Tuesday, 9 June 2015

Into the Colca Valley

Leaving Chivay (3630m) we drove west on a dirt road following the rim of the Colca Canyon fissure. As we entered the upper reaches of the Colca Valley terraced fields started to appear, initially on the lower slopes, but soon they towered above us high up the valley walls. These manmade terraced fields stacked up like gigantic staircases on the steep canyon slopes. Pre-dating the Inca civilisation by nearly 1000 years, they are a masterstroke of early agricultural engineering and still in use to this day.
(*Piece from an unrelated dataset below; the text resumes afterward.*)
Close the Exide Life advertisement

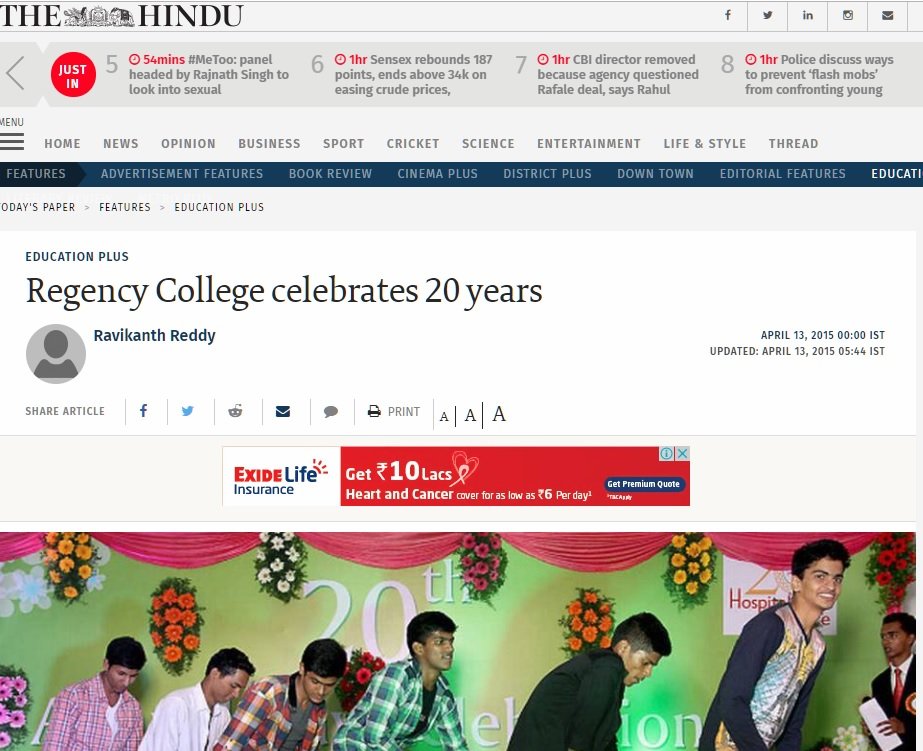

They are still tended to by local farmers who grow crops such as potatoes, barley, beans and quinoa. This region produces 32 varieties of corn, 12 varieties of beans and 54 of quinoa - I didn't even know there were so many varieties of corn!

As the valley narrowed and the mountain slopes steepened the road deteriorated and the first condors appeared. Gliding effortlessly on the late afternoon thermals they soared high above the valley floor looking for carrion and easy prey.

At the end of the road we reached Cabanaconde, a small village with a pretty plaza and church. The majority of houses were stone or mud brick construction, the narrow cobbled streets held few cars and the locals were traditionally dressed. There were only a few places to stay and no more than a handful of tourists in town. The place felt like it had hardly changed in a millennium.

Fields, terraces, bare hillsides and distant snow capped volcanoes - simply breathtaking

A good section of road with tarmac - wahoo!

A timeless landscape - unchanged in a millennia

The ancient terrace systems include their own aqueduct and drainage systems and have been functioning for nearly 2000 years

The condor is a very symbolic bird in this area, to the Inca's it represented heaven, the highest tier of the afterlife

The upper reaches of the Colca river

Cabanaconde - the village at the end of the Universe

The best breakfast view in town

The kids are out in force this morning marching with the band celebrating something...we never did find out what exactly!

Its a sleepy kind of place

But the locals seem friendly!

Its mainly the women who keep the traditional dress and seem to do most of the carrying too

Along with the mules and donkeys

A few of the locals

And a traditional Peruvian pizza for dinner!